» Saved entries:
==================================================
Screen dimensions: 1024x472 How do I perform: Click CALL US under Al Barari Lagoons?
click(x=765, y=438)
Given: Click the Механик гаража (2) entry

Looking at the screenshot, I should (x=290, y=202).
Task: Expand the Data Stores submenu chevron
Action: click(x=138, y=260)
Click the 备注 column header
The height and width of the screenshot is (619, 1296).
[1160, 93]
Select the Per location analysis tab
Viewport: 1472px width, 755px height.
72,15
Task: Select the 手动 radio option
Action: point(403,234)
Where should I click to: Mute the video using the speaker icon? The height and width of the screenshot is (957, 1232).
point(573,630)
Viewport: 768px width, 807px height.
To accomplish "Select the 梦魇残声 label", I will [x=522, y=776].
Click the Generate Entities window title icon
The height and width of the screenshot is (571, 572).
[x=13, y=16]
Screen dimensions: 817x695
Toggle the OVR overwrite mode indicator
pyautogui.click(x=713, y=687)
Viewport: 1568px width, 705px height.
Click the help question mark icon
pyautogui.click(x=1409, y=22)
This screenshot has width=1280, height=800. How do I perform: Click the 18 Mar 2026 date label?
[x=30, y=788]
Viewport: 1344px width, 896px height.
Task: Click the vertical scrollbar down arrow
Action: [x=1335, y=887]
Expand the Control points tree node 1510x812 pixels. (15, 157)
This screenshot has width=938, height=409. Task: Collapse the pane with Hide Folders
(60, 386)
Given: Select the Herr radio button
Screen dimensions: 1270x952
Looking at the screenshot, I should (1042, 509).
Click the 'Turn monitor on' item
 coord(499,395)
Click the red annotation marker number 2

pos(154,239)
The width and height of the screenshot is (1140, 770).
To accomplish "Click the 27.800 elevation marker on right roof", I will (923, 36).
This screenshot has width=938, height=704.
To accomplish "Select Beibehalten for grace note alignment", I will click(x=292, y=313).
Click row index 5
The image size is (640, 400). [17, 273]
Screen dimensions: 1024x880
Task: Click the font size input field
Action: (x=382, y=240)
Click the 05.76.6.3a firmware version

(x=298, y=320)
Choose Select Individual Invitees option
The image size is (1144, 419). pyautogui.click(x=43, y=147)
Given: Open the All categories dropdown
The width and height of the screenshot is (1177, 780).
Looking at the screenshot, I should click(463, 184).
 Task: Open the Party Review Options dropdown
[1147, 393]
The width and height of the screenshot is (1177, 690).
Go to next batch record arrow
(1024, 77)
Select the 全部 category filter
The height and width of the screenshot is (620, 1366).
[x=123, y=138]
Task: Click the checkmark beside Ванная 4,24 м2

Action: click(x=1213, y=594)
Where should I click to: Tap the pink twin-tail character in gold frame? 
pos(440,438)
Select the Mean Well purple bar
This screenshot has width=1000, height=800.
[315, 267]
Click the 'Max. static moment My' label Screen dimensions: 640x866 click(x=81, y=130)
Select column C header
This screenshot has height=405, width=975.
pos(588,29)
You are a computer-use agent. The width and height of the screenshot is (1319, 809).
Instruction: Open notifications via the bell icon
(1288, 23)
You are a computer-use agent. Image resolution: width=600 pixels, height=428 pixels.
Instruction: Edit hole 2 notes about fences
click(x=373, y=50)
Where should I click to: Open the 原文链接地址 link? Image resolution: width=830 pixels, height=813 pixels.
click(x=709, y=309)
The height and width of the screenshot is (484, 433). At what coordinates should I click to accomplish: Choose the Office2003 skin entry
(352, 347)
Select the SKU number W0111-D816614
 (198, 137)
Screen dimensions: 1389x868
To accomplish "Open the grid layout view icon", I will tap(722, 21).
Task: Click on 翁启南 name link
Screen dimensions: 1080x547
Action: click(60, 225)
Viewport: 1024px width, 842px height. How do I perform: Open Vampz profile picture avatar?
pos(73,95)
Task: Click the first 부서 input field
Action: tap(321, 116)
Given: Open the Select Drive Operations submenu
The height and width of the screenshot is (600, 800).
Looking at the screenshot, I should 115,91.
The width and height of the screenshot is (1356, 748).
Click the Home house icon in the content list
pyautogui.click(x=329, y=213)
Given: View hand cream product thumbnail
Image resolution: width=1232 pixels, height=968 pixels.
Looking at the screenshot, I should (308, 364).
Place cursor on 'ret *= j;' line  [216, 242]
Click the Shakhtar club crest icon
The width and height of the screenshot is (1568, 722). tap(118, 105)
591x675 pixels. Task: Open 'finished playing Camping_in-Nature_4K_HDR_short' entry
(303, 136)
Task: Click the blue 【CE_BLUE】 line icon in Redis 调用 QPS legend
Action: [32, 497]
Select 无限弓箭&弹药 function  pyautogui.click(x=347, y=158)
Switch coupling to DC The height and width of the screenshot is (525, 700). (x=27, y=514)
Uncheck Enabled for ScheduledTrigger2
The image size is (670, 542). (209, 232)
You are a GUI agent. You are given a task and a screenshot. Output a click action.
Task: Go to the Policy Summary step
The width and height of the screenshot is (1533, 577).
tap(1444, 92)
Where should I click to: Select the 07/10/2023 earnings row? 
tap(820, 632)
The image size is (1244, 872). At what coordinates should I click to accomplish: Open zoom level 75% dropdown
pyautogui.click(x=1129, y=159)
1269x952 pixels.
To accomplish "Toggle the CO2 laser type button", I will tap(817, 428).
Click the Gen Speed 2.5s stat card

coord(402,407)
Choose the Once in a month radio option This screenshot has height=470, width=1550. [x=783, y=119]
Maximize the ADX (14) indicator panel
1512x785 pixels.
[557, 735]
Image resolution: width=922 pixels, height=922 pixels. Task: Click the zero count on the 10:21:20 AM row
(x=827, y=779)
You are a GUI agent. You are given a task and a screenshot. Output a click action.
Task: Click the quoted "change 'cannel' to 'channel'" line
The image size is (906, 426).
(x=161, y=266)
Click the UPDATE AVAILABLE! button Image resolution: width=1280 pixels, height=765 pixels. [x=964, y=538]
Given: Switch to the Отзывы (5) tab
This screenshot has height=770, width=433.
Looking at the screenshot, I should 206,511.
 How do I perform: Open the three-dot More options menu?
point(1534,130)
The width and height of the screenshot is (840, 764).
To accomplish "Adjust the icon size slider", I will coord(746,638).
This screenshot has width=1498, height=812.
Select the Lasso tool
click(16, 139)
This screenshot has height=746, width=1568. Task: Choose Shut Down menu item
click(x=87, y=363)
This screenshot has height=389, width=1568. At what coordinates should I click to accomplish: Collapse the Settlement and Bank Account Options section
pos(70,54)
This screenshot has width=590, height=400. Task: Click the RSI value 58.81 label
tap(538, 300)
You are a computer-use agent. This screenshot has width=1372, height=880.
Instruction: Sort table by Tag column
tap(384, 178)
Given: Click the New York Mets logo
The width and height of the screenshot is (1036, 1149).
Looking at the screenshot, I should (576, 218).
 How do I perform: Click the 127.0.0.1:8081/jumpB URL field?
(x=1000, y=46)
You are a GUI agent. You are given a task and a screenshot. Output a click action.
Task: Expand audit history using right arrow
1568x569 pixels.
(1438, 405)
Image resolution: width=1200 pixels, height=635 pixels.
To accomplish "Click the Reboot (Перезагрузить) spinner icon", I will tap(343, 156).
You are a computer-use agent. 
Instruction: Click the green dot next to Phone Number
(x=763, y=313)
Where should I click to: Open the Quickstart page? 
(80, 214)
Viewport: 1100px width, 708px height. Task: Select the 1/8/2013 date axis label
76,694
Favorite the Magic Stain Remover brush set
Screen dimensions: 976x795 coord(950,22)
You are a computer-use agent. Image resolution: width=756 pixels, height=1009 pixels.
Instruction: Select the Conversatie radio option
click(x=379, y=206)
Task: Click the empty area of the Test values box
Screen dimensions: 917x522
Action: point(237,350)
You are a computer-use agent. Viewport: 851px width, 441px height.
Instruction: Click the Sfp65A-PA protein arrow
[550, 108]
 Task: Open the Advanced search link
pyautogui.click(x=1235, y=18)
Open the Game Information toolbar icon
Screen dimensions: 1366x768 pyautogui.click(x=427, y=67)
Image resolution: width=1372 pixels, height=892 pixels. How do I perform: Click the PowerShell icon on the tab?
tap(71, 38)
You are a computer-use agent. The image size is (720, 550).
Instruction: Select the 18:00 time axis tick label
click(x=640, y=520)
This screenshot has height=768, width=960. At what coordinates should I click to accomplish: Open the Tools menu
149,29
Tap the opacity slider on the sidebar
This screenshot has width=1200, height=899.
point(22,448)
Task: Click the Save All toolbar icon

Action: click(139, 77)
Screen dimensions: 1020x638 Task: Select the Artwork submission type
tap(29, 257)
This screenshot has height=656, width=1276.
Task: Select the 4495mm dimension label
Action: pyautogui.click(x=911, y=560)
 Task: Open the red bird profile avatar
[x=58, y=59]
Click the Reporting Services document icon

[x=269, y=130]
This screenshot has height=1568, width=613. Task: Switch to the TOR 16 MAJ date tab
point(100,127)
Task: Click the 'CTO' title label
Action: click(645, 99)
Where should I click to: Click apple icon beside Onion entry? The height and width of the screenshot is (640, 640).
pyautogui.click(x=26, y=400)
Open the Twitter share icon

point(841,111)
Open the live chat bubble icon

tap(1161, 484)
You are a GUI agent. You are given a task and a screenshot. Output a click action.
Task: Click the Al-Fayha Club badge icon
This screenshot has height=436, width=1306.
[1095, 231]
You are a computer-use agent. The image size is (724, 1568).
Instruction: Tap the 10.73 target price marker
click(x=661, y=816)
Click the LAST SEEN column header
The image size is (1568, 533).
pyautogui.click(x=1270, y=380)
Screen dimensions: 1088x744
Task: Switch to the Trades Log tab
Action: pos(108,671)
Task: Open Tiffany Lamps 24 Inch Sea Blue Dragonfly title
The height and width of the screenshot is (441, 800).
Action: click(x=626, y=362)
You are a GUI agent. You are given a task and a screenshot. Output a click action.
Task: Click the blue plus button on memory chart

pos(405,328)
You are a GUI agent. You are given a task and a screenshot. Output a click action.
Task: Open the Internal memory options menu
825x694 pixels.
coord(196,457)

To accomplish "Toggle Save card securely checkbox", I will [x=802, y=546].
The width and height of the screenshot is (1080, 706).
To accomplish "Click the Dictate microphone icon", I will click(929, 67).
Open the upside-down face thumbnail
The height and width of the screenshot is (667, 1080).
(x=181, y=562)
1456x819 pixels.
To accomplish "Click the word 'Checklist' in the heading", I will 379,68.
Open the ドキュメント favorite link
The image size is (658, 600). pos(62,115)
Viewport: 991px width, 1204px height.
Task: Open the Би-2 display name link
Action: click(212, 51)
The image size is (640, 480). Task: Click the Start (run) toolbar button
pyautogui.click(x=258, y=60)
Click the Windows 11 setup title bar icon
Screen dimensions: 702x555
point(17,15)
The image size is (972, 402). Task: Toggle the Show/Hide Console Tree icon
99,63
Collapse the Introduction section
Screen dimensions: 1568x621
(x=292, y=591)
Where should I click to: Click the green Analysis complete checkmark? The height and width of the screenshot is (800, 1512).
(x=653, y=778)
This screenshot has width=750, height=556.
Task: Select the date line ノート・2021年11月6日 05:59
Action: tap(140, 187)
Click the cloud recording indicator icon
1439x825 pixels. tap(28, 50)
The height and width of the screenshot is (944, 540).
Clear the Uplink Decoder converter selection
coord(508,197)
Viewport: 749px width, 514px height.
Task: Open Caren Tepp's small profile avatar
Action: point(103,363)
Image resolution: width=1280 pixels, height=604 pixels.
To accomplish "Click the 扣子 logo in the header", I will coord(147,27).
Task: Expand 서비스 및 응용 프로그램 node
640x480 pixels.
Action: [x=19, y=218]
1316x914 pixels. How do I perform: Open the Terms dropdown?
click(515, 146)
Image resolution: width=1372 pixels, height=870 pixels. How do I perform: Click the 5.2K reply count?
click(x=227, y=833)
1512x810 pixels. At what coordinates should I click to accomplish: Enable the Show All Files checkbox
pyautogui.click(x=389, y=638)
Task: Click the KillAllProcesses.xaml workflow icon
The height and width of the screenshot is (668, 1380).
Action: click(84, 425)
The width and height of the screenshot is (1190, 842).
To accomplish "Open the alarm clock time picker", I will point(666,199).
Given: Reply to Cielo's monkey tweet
==================================================
» TO DO: Copy word for word the stretch of entries above from the line that has "Task: Click the blue plus" through the line that has "The height and width of the screenshot is (944, 540).", both ends included, and nothing outside it.

» FINAL ANSWER:
Task: Click the blue plus button on memory chart

pos(405,328)
You are a GUI agent. You are given a task and a screenshot. Output a click action.
Task: Open the Internal memory options menu
825x694 pixels.
coord(196,457)

To accomplish "Toggle Save card securely checkbox", I will [x=802, y=546].
The width and height of the screenshot is (1080, 706).
To accomplish "Click the Dictate microphone icon", I will click(929, 67).
Open the upside-down face thumbnail
The height and width of the screenshot is (667, 1080).
(x=181, y=562)
1456x819 pixels.
To accomplish "Click the word 'Checklist' in the heading", I will 379,68.
Open the ドキュメント favorite link
The image size is (658, 600). pos(62,115)
Viewport: 991px width, 1204px height.
Task: Open the Би-2 display name link
Action: click(212, 51)
The image size is (640, 480). Task: Click the Start (run) toolbar button
pyautogui.click(x=258, y=60)
Click the Windows 11 setup title bar icon
Screen dimensions: 702x555
point(17,15)
The image size is (972, 402). Task: Toggle the Show/Hide Console Tree icon
99,63
Collapse the Introduction section
Screen dimensions: 1568x621
(x=292, y=591)
Where should I click to: Click the green Analysis complete checkmark? The height and width of the screenshot is (800, 1512).
(x=653, y=778)
This screenshot has width=750, height=556.
Task: Select the date line ノート・2021年11月6日 05:59
Action: tap(140, 187)
Click the cloud recording indicator icon
1439x825 pixels. tap(28, 50)
The height and width of the screenshot is (944, 540).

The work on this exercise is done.